[Data records]
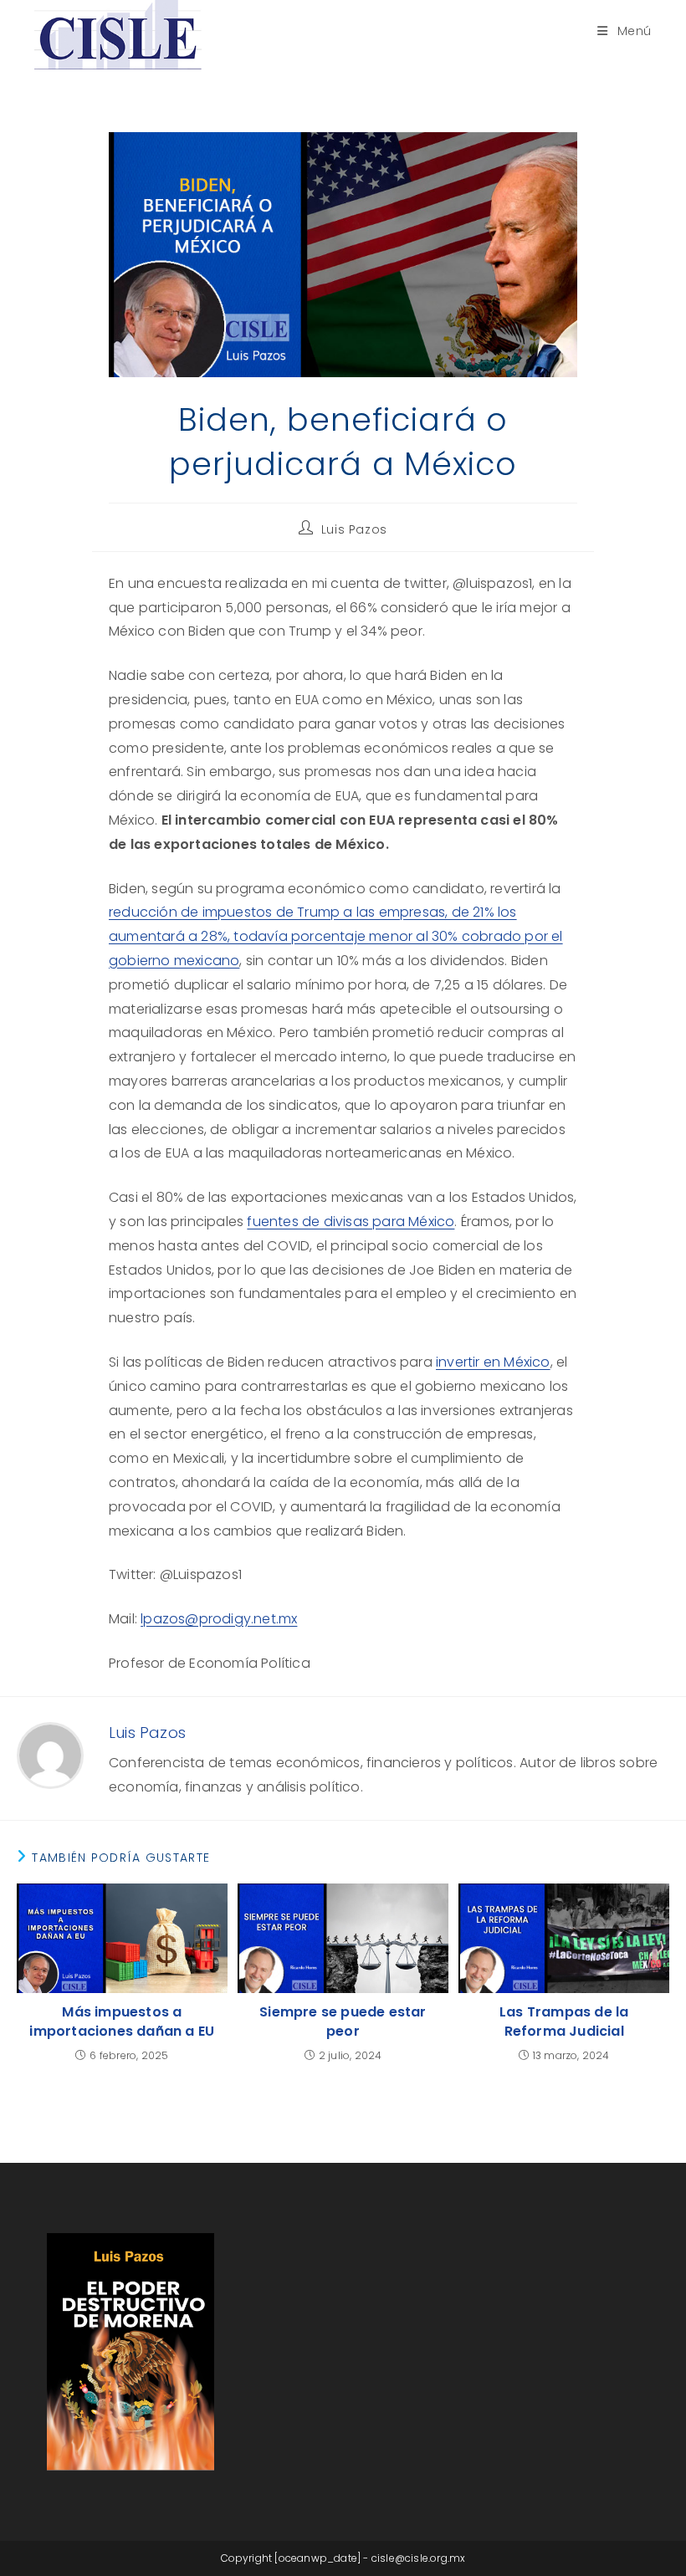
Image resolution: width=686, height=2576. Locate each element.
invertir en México (493, 1362)
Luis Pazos (354, 529)
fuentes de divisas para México (350, 1221)
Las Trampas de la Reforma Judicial (563, 2021)
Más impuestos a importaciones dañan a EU (121, 2021)
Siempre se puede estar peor (342, 2021)
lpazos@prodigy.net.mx (219, 1618)
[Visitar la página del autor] (50, 1754)
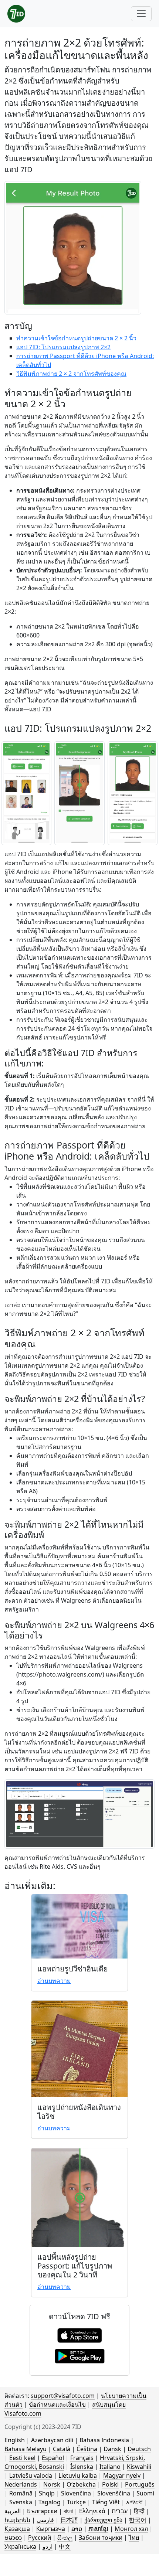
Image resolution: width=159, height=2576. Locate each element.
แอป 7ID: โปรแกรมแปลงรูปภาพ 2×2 (63, 347)
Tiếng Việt (106, 2502)
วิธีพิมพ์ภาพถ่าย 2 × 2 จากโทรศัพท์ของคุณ (71, 374)
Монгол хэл (131, 2529)
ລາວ (76, 2529)
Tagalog (49, 2502)
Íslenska (81, 2467)
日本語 (69, 2520)
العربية (12, 2511)
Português (140, 2484)
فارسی (45, 2520)
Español (53, 2458)
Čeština (87, 2449)
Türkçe (76, 2502)
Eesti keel (22, 2458)
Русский (39, 2538)
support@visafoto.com (63, 2396)
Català (61, 2449)
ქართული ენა (103, 2520)
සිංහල (64, 2538)
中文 (65, 2546)
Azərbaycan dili (52, 2440)
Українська (20, 2546)
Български (42, 2511)
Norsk (51, 2484)
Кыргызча (50, 2529)
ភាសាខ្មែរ (98, 2529)
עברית (120, 2511)
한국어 (137, 2520)
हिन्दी (139, 2511)
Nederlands (20, 2484)
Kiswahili (139, 2467)
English (14, 2440)
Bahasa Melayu (25, 2449)
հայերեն (17, 2520)
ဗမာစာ (13, 2538)
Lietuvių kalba (77, 2475)
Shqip (47, 2493)
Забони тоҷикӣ (100, 2538)
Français (82, 2458)
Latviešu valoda (30, 2475)
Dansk (112, 2449)
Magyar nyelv (122, 2475)
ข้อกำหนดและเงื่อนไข (57, 2404)
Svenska (20, 2502)
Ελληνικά (92, 2511)
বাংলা (68, 2511)
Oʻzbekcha (81, 2484)
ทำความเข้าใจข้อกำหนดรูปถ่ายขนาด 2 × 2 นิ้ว (76, 338)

[Aim of the exercise] From the material above, retype precisely the lines between the line holding "Eesti keel (22, 2458)" and the line holding "ភាសាខ្មែរ (98, 2529)", inclusive, and nothing beyond them.

[Answer space]
Eesti keel (22, 2458)
Русский (39, 2538)
support@visafoto.com (63, 2396)
Català (61, 2449)
ქართული ენა (103, 2520)
සිංහල (64, 2538)
中文 (65, 2546)
Azərbaycan dili (52, 2440)
Українська (20, 2546)
Български (42, 2511)
Norsk (51, 2484)
Кыргызча (50, 2529)
ភាសាខ្មែរ (98, 2529)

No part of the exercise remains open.